* ITEMS
————————

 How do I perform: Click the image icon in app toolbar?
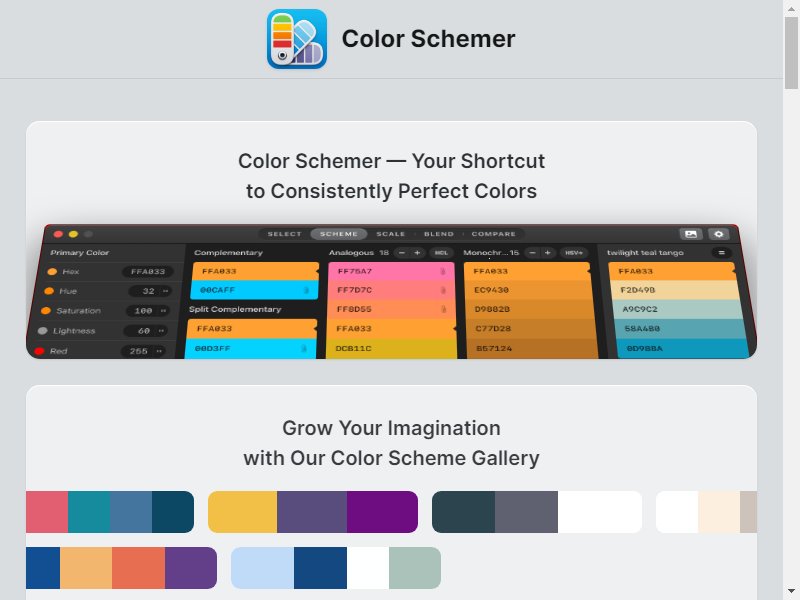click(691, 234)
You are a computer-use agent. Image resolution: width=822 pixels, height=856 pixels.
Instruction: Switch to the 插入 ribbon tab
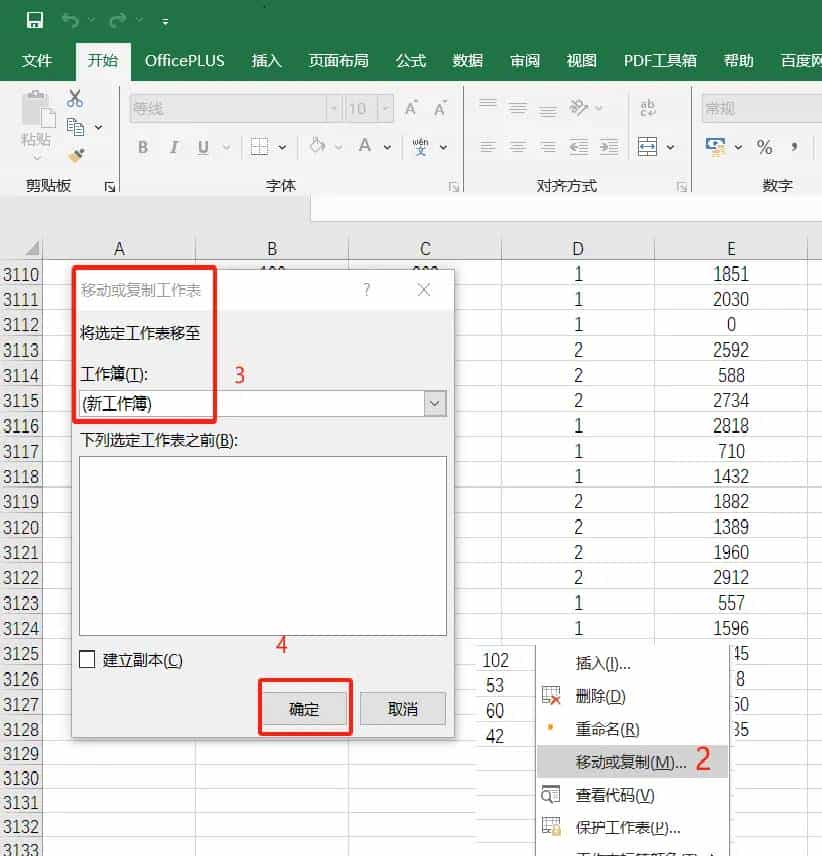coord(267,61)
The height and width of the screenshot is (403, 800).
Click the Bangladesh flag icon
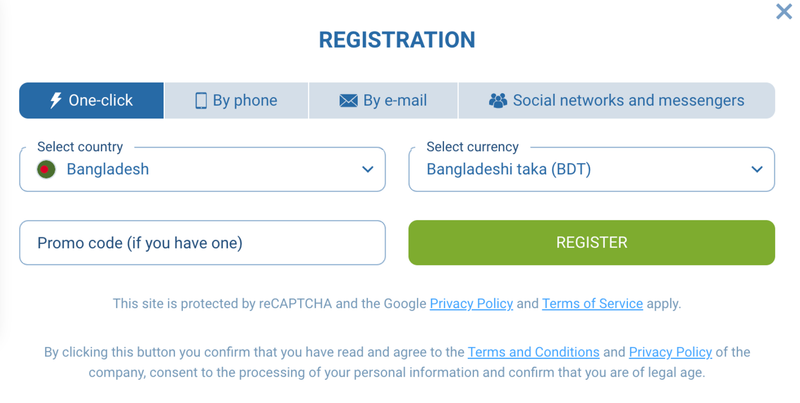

————————

Count how many lines in the rows above contain the word "height", and reply with only that number.

2